Digitisation efforts to result in ~S$20m annual cost savings. 

  • Under the recently launched strategic transformation plan, StarHub will embark on digitisation initiatives to transform customer experience and slice sales and distribution costs. We believe digitising customer care and improvements in digital distribution channels such as the deployment of online shops should allow StarHub to save ~S$20m annually in marketing and distribution costs with the savings kicking in from FY20 onwards.
  • Our research on digitisation of the telecom industry reveals that on the customer service front, the costs of implementing digital chats as a customer care tool is just ~56% of the cost of maintaining a call centre. As such we believe that with the use of digital chat as a customer care tool, there could be 30-40% savings in customer care costs for StarHub. Investing in digital distribution channels such as online shops and effective offline- to-online model, coupled with the use of data analytics, could lead to a 10-15% reduction in distribution costs for StarHub by our estimate.
  • Our research also indicates that fully digitising internal processes could help telcos save ~18% of their current operating expenses, supported by lower expenses in customer service and distribution, reduced marketing spend supported by data analytics, and efficiency gains realised through automation.

StarHub is expected to expedite infrastructure sharing. 

  • StarHub signed a MOU with a major operator in Singapore in 2017 to study potential collaboration in mobile infrastructure sharing, with a focus on sharing radio access network, backhaul and access assets. 
  • While progress has been slow over the past year due to the challenging operating conditions, StarHub's new management plans to ink a commercial agreement for network sharing by 2019, if not earlier. The management expects financial benefits from the network sharing agreement to flow through from end-FY19.
  • Based on the previous MOU, StarHub was exploring the sharing mobile network radio elements (MORAN), which is the simplest form of network sharing where the operators share the RAN – including towers and base stations that are responsible for connecting individual devices to the network, while keeping Spectrum and other core networking infrastructure separate.

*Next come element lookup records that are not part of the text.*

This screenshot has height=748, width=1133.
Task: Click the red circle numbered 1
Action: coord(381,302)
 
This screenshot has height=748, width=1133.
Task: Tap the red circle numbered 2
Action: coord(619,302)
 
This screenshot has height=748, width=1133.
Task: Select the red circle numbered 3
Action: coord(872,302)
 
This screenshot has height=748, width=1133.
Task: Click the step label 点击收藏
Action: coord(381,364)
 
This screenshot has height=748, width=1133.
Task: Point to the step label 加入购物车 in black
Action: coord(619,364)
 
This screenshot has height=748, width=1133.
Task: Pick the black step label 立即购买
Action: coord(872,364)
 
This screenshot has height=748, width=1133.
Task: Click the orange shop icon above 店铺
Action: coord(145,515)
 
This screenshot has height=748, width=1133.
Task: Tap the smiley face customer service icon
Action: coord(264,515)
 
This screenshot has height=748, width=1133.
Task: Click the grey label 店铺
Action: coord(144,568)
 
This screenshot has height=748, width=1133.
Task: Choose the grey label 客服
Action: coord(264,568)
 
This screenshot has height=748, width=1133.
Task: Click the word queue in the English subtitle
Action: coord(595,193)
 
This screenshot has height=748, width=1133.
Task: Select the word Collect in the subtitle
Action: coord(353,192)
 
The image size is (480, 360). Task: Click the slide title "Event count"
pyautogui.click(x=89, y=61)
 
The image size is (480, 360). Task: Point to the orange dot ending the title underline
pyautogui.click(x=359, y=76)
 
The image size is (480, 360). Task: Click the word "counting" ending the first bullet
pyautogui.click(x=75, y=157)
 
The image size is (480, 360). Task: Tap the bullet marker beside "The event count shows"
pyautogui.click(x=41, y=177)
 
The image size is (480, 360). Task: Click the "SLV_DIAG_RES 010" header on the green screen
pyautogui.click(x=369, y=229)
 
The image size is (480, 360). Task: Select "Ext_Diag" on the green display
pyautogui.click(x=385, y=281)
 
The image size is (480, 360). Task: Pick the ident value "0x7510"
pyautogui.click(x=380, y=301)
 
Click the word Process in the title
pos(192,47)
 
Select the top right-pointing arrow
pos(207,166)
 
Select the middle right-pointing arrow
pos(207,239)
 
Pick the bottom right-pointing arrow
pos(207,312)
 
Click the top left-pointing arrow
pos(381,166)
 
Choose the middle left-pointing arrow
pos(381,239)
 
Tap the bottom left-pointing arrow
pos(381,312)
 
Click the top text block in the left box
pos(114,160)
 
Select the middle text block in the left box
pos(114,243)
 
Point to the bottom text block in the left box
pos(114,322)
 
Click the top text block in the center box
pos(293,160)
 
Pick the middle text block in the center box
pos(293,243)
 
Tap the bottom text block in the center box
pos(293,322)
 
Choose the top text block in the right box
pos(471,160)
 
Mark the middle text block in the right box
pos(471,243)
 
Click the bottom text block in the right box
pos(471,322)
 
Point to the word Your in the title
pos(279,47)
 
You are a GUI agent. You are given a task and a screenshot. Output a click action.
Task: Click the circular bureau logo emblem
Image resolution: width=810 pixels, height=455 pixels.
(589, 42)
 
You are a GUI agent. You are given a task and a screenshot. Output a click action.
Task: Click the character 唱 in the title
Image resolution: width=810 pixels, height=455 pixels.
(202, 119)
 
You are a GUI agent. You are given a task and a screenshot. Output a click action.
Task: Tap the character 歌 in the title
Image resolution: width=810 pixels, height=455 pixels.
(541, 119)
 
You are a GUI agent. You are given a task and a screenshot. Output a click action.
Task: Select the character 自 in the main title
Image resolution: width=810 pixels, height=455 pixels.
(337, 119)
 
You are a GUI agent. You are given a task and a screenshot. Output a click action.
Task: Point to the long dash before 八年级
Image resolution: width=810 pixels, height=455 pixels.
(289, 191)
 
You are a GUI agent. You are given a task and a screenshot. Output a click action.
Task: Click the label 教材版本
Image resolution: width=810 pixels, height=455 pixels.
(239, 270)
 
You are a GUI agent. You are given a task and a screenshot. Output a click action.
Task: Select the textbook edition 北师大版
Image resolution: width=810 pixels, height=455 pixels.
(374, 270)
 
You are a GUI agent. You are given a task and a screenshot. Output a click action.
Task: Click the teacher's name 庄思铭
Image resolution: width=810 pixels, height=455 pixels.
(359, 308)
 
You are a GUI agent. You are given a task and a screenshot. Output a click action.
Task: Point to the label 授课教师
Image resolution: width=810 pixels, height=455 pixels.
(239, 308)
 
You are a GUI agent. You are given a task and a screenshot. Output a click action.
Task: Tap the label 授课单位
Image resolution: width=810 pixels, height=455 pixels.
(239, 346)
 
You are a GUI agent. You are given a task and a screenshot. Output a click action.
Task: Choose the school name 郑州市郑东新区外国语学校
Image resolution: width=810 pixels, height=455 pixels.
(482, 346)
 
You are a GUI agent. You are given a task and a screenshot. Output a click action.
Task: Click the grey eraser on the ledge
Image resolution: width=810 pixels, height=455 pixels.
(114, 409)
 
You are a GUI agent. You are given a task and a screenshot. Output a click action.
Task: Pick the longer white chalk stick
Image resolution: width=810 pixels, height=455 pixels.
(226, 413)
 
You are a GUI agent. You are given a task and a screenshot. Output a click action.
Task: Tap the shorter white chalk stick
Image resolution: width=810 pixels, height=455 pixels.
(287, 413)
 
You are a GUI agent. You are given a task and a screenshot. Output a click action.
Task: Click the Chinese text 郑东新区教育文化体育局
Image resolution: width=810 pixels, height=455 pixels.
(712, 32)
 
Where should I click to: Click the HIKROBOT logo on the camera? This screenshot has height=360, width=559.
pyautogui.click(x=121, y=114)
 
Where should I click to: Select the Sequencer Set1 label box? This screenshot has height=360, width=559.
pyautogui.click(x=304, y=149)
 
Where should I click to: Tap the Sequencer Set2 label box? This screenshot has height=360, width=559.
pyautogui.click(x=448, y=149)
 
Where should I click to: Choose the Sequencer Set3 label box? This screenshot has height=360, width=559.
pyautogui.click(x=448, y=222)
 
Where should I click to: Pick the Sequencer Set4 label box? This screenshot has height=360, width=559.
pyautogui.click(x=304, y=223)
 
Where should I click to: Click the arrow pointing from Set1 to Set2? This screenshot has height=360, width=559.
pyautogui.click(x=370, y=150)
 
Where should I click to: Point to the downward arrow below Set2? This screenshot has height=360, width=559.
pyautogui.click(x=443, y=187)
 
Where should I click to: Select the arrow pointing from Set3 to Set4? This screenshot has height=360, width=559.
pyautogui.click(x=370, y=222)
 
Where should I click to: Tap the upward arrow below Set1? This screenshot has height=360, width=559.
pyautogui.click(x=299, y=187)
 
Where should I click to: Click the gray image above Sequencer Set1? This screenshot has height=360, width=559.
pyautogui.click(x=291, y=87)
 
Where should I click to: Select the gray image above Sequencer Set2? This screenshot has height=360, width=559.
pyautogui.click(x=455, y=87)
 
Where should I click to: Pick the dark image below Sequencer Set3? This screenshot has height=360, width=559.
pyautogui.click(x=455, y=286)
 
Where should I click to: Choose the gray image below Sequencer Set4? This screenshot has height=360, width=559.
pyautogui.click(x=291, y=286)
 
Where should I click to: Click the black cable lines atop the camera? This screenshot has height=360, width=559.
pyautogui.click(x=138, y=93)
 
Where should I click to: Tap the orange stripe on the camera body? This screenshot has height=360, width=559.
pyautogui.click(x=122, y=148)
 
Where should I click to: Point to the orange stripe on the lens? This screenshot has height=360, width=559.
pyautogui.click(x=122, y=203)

Considerable benefits in network sharing: 

  • A higher level of network sharing could eliminate significant amounts of equipment and installation cost duplication, thereby reducing overall capex, while achieving similar levels of coverage and capacity for multiple service providers. 
  • In addition, overall running costs of the networks can be reduced by removing certain operational costs relating to staff, maintenance, security, etc.

Expect capex to drop by 20% once network sharing kicks in:

  • According to Groupe Spéciale Mobile Association (GSMA), sharing part, or all, of the radio access network (RAN) could result in up to 20% increase in free cashflows for a typical European operator. Similarly, according to TMG, a consultancy specialising in telecommunications, RAN sharing can save 30–40% in costs.
  • Given the considerable synergies, especially in capital expenditure, we believe network capex could reduce by 20% as network sharing takes hold. However, we await better clarity on the prospective agreement to model in potential savings of capex from network sharing.